By Arret Jatta
The National Assembly Public Enterprise Committee (PEC) has raised concerns over the non-deduction of withholding tax on payments made to international consultants under major energy sector projects implemented by the National Water and Electricity Company (Nawec).
The matter emerged during a committee session yesterday as lawmakers reviewed audit findings relating to Nawec’s ECOREAP, GERMP and GEAP project reports.
PEC member and NAM for Jokadou Salif Jawo questioned Nawec management over auditor’s observations that payments totalling US$647,900 were made without the deduction of withholding tax, contrary to standard tax requirements.
According to the findings of the auditors presented to the committee, a review of Nawec’s general ledger and sampled payment vouchers revealed that the payments to international consultants were processed without withholding tax deductions.

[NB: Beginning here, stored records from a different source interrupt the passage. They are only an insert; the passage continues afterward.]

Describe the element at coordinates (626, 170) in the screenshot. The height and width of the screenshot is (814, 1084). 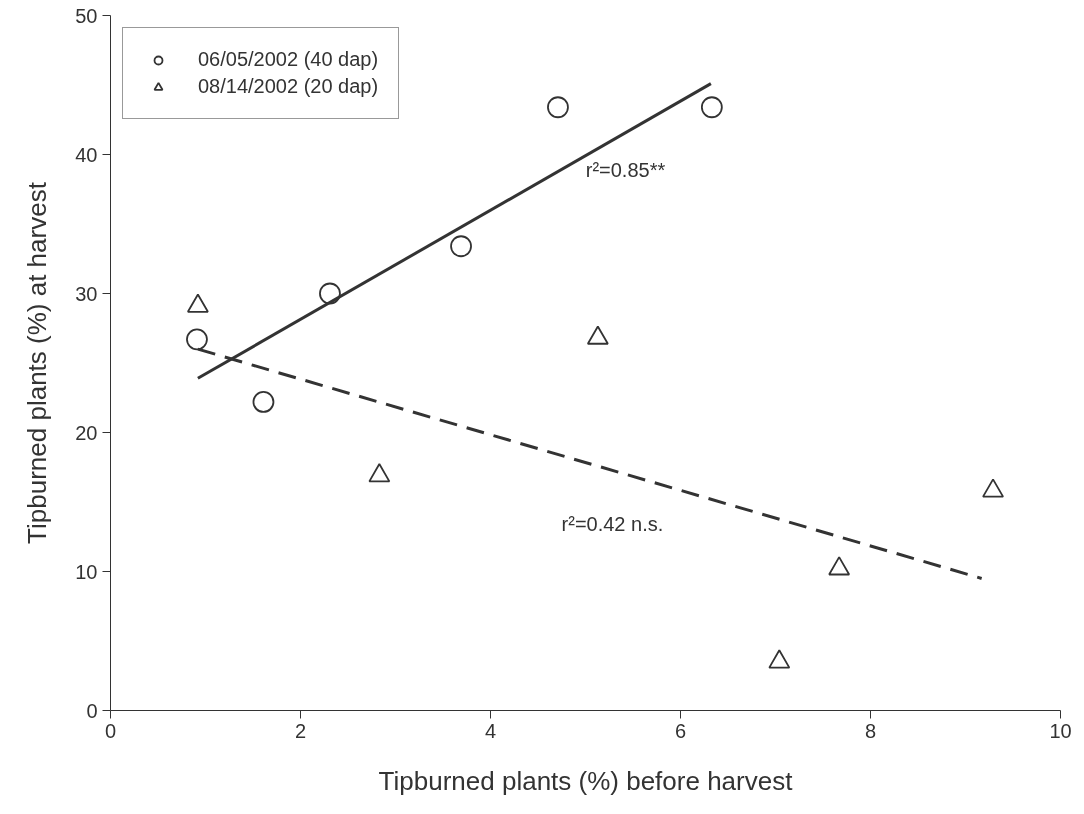
I see `annotation: r²=0.85**` at that location.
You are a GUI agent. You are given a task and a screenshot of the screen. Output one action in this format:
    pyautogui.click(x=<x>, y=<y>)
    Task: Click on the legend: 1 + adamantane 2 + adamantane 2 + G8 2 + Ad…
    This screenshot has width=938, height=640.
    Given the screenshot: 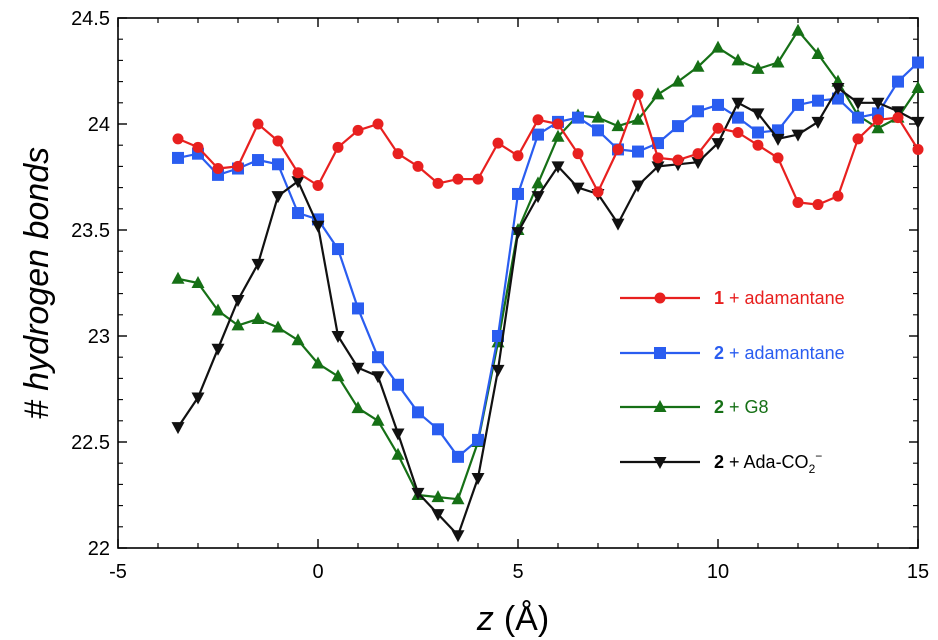 What is the action you would take?
    pyautogui.click(x=732, y=382)
    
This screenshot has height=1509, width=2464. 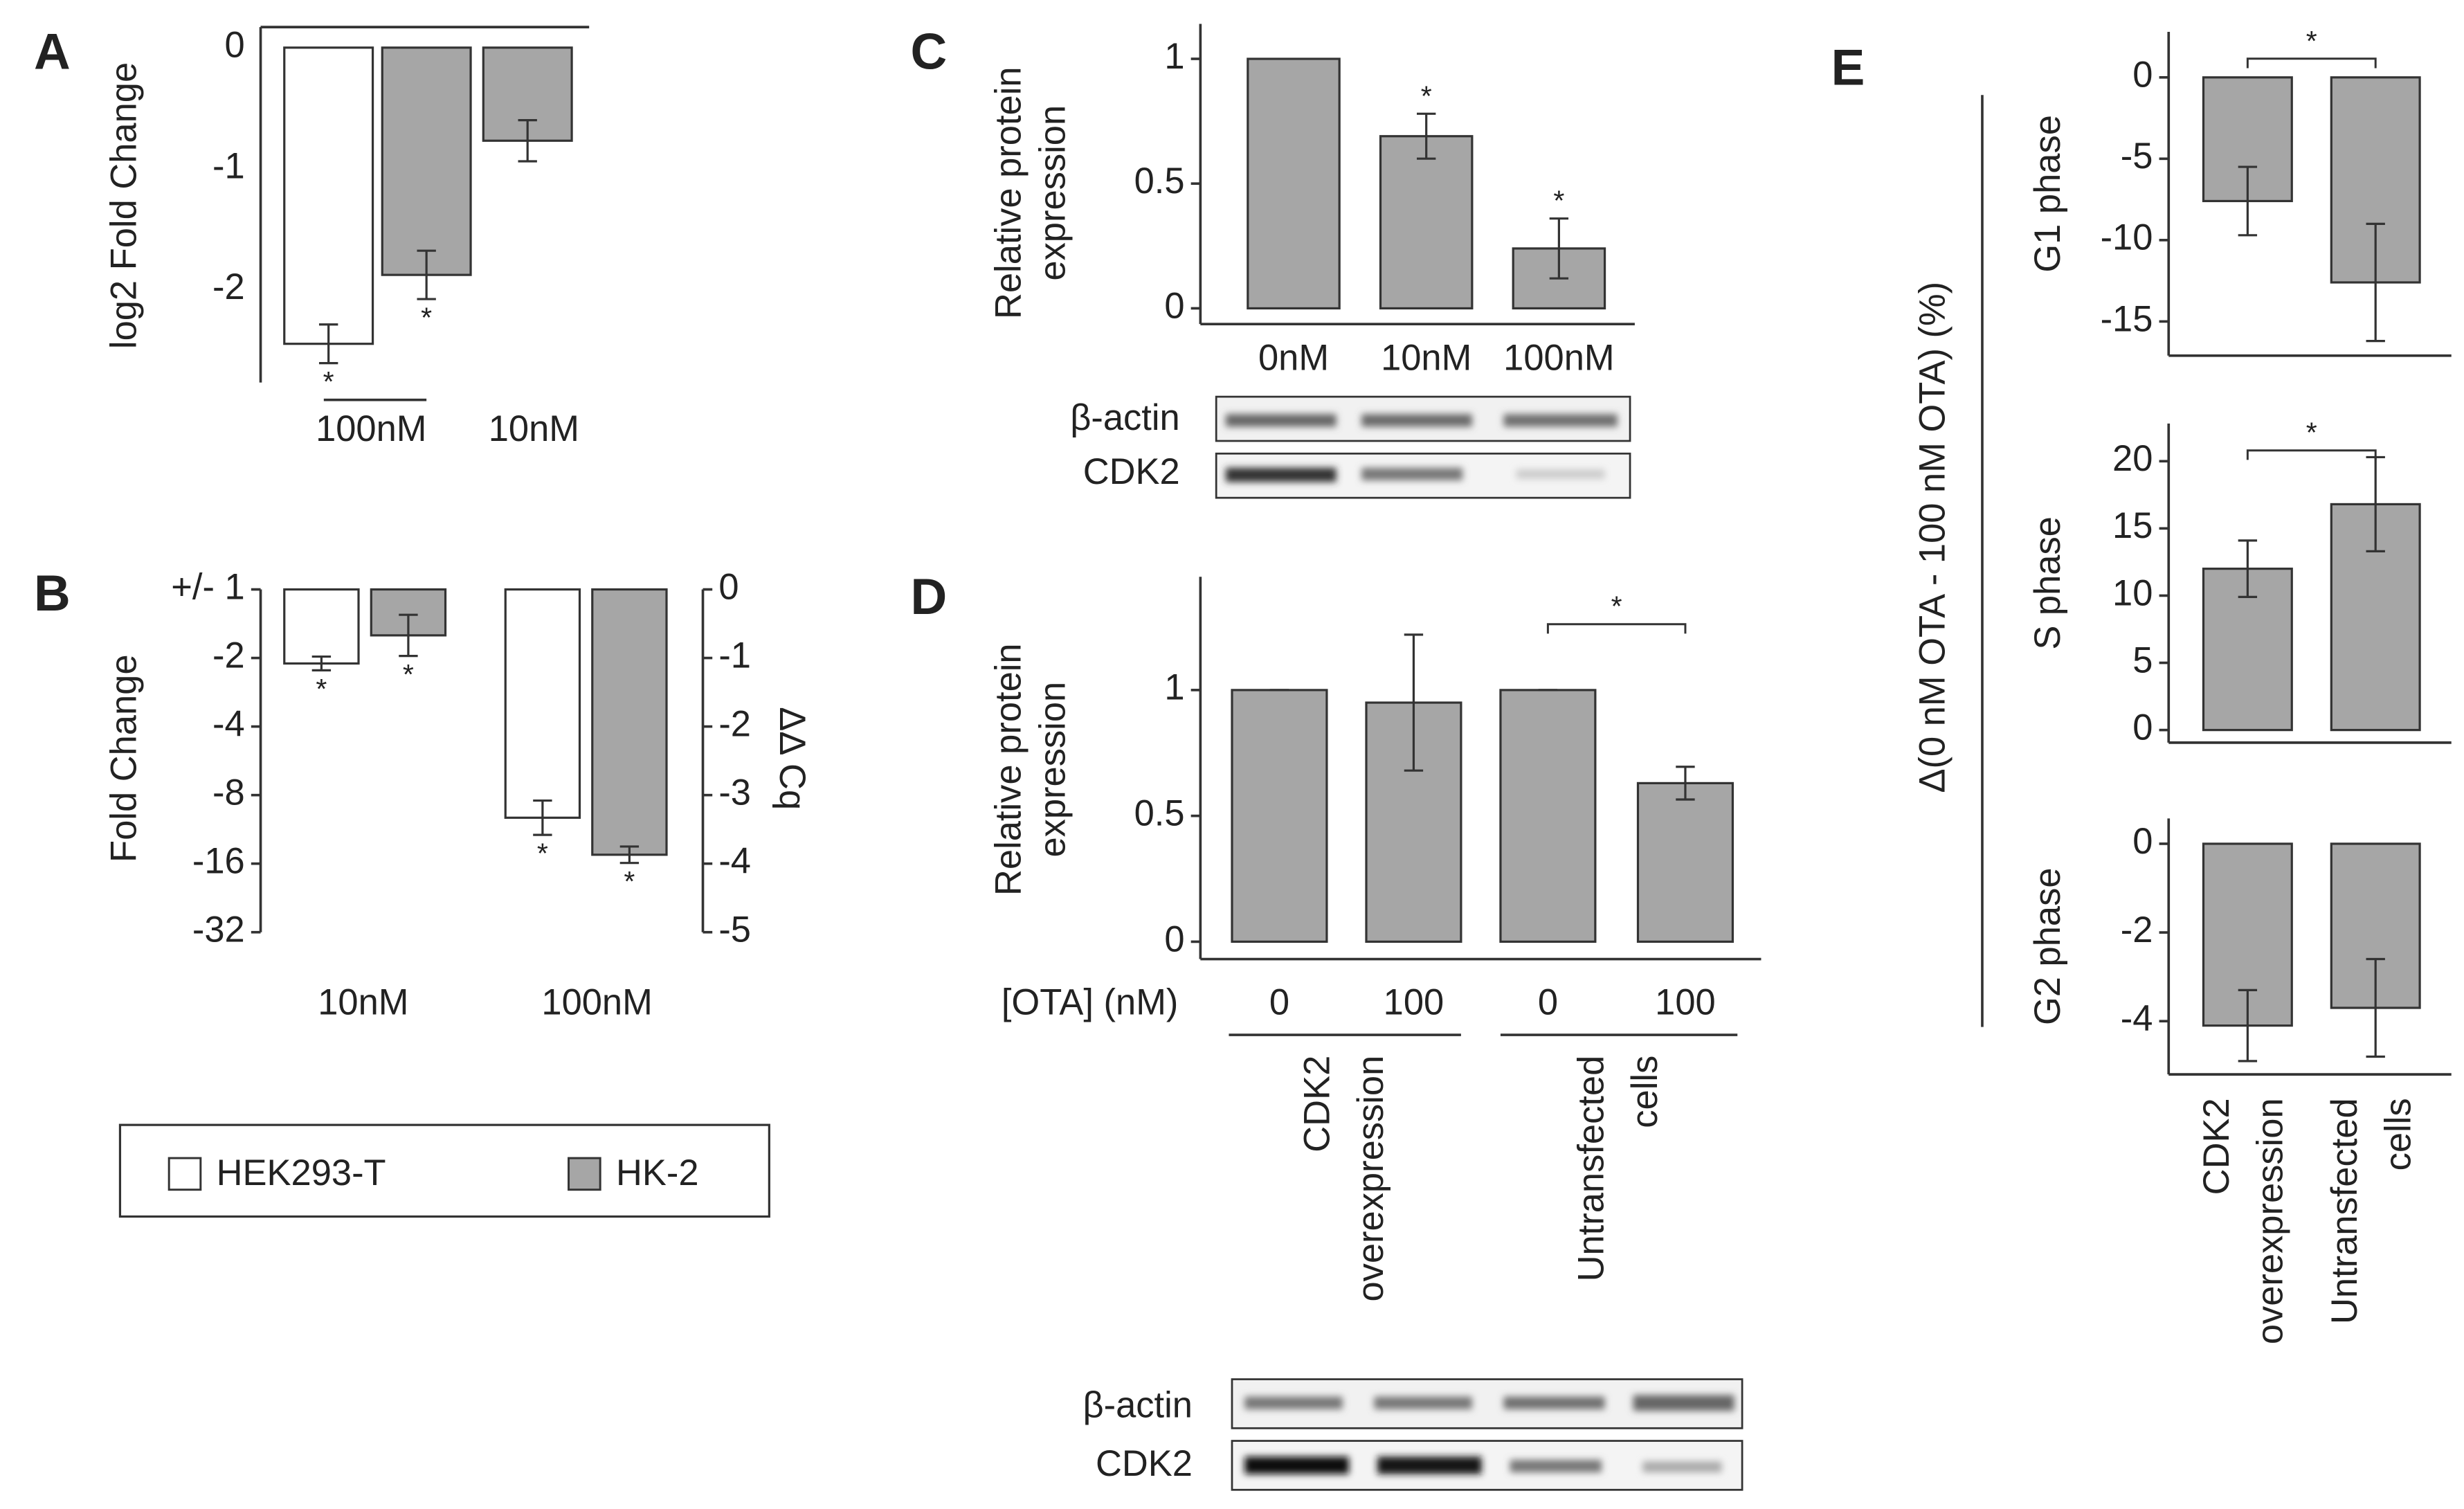 What do you see at coordinates (1590, 1169) in the screenshot?
I see `group-label: Untransfected` at bounding box center [1590, 1169].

Responding to the concerns, Nawec Managing Director Gallo Saidy explained that the omission stemmed from contractual arrangements that predated directives from the Ministry of Finance regarding withholding tax requirements.
“The withholding tax issue arose because when these contracts were being signed, there was no provision in the contracts requiring withholding tax deductions. It was only after the contracts had been signed and implemented that the Ministry of Finance indicated that withholding tax should be applied,” MD Saidy told the committee.
He added that Nawec had communicated to the ministry to clarify the situation, arguing that it would not be appropriate to retroactively impose tax deductions on agreements that had already been finalised under different terms.
He however stated that going forward, they will ensure that withholding tax provisions are included in all new contracts.
Another Nawec official appearing before the committee supported the managing director’s explanation, describing the issue as partly arising from a “knowledge gap” during the early stages of the projects.
She noted that the projects were considered costly and that certain tax considerations were not factored into initial contract negotiations.
Members of the PEC emphasised the importance of strict financial compliance, particularly for publicly funded infrastructure initiatives involving international partners.